Armed with very little knowledge or understanding about what all of this meant, or what was ahead, the next couple of weeks were terrifying. I was depressed, sad, upset, and angry. This isn't fair and it isn't right, I told myself. After a few days of sulking I picked up the paperwork my doctor had given me that had just been sitting on my kitchen table. It detailed the available resources and who to reach out to for help. Through that, I started looking at LHON.org and that website led me to a Facebook group. Considering how irritating social media often seems to be these days, it's comforting to know that in situations like this, there's quite a bit of good that can come from it. For every ridiculous "what type of (insert whatever you want here) are you?" quiz, there's also entire groups of people with rare diseases that connect with each other and help one another out. Since joining that, I've now been fortunate enough to have access to a plethora of people who either have this disease, or are closely related to someone that does. It's a unified front against an incurable disease and we are all fighting the same fight. I've also been able to realize that in an odd way, I was fortunate to reach this diagnosis as quickly as I did because my mom already had this disease. Many people go to hell and back trying to figure out what is causing their vision loss and it often takes many months to arrive at a final resolution. Knowing what I have and being able to put a plan in place is really valuable and it helps keep the emotional side of this in check. If I didn't have this network, especially my friends, family, and fiancee, it would be easy to slide into a very dark place and let this take over my entire existence. I could sit around and be upset and complain about it, but we all know that's not the type of person I am and I certainly won't let myself turn into that guy.

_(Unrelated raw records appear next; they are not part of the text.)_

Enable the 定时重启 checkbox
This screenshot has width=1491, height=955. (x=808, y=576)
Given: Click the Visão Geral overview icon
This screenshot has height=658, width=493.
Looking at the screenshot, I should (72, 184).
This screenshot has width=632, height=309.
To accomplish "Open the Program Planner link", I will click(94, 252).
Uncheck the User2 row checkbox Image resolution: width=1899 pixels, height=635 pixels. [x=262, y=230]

As I'm wading through the murky waters of what my doctor calls "the acute phase", the tricky part is navigating this new normal. How extensive is this vision loss going to be and where is my "trough"? It's different for everyone and nobody can predict where it will ultimately settle. How do I continue to feel and actually BE productive with my career? I haven't 100% decided yet, but I'm pretty sure the last time I will ever drive a vehicle has already happened, which is an odd thought. Although, I never loved driving to begin with, so there's that. I'm finding that those I've met and talked to who are afflicted with LHON live incredibly wonderful and fulfilling lives that aren't different at all than anybody else you know. I've also been told by my doctors that almost nobody with this disease fully loses vision--just central vision with peripheral intact. As a person who is under 6 months from my first symptoms, I'm also eligible for enrollment into an experimental study at the Doheny Eye Institute in Pasadena, California. This study is headed by some of the best ophthalmologists this planet has to offer and can also lead to break throughs for other diseases that are adjacent to mine. Margo and I will be flying to Burbank this weekend for an appointment to see these doctors on Monday. We hope they will accept me into this program, but there is no guarantee at this time. No word yet on some crazy glasses that turn me into a real life "Geordi La Forge", but stay tuned on that one.

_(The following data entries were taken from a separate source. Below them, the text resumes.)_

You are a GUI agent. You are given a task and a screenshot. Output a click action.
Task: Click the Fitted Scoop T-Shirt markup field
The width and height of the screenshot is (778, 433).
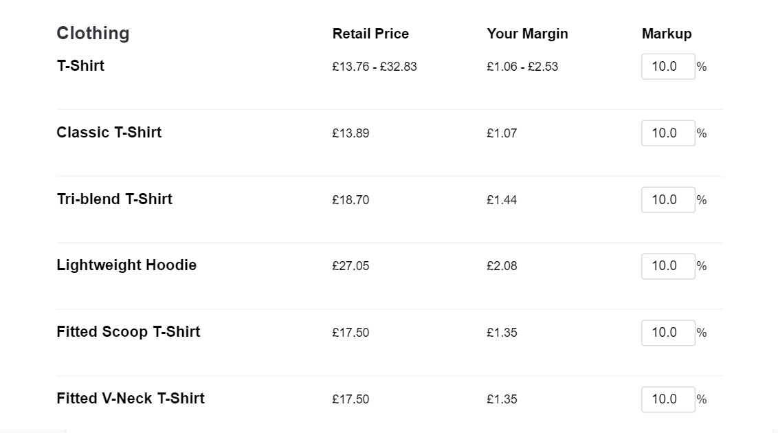click(668, 333)
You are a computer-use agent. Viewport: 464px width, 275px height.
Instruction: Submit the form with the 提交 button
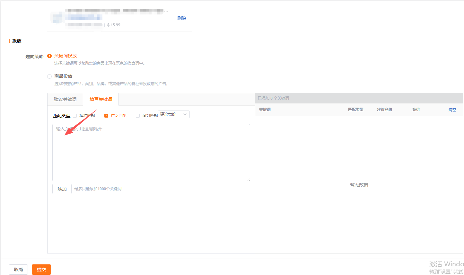pyautogui.click(x=41, y=270)
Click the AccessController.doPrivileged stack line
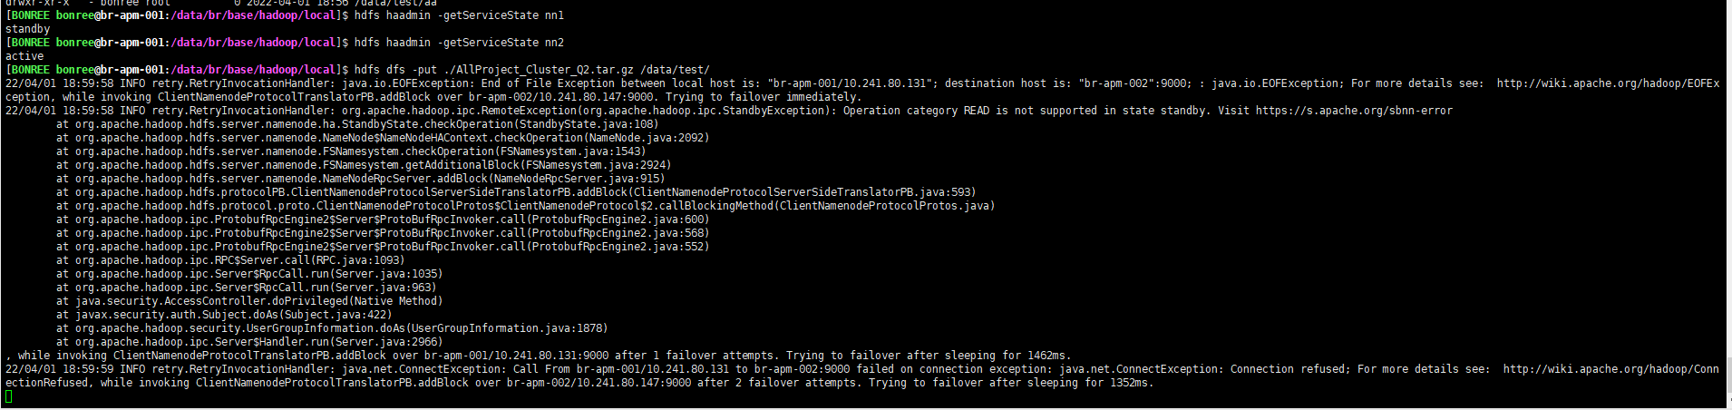The image size is (1732, 410). click(x=249, y=301)
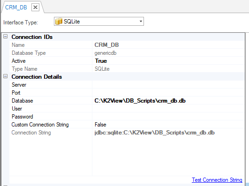Click the User value field
Screen dimensions: 249x186
point(168,109)
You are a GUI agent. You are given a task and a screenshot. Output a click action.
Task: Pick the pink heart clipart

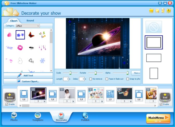[9, 35]
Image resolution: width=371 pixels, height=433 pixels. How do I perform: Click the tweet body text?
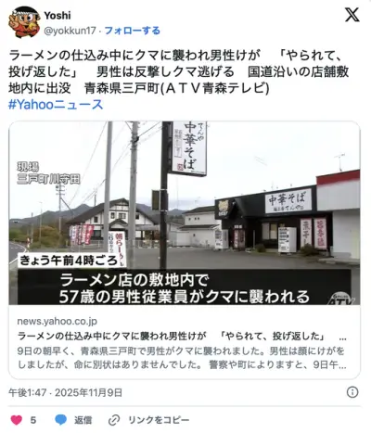pyautogui.click(x=179, y=71)
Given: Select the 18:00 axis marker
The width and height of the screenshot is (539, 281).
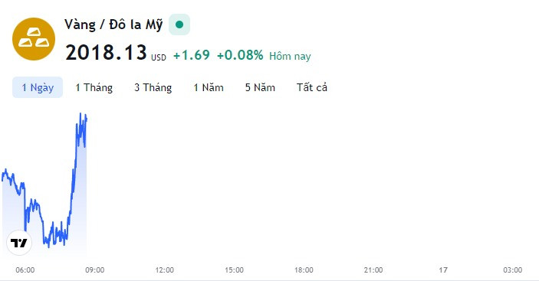Looking at the screenshot, I should 304,270.
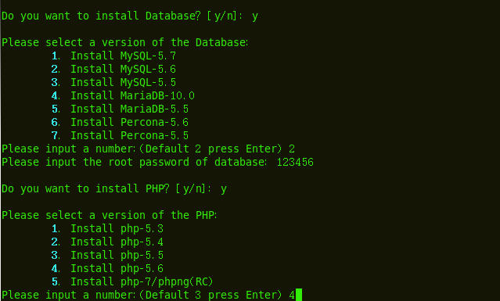Click 'Please select a version of the Database' heading
The image size is (500, 301).
pos(125,43)
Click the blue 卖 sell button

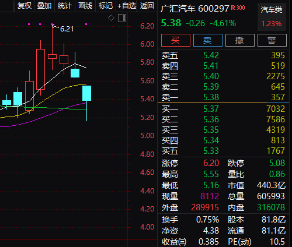[208, 40]
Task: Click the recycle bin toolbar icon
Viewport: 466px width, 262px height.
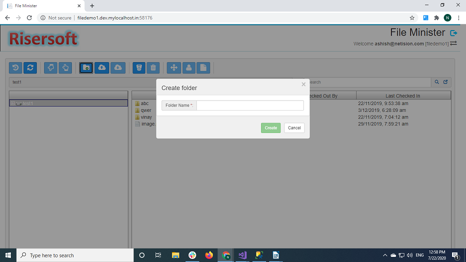Action: (x=139, y=68)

In the mean time, you can expect me to continue being me and living my life as I always have. I've realized that even if I'm no longer able to drive or that reading much of anything becomes difficult if not impossible, my vision is only one aspect of who I am and what makes me "me". There's still an expansive amount of things I can experience and offer this world. This is a huge hurdle and it's not going to be easy, but I'm confident in my support system and I'm lucky to have so many wonderful people in my life. Most importantly, I'm confident in myself.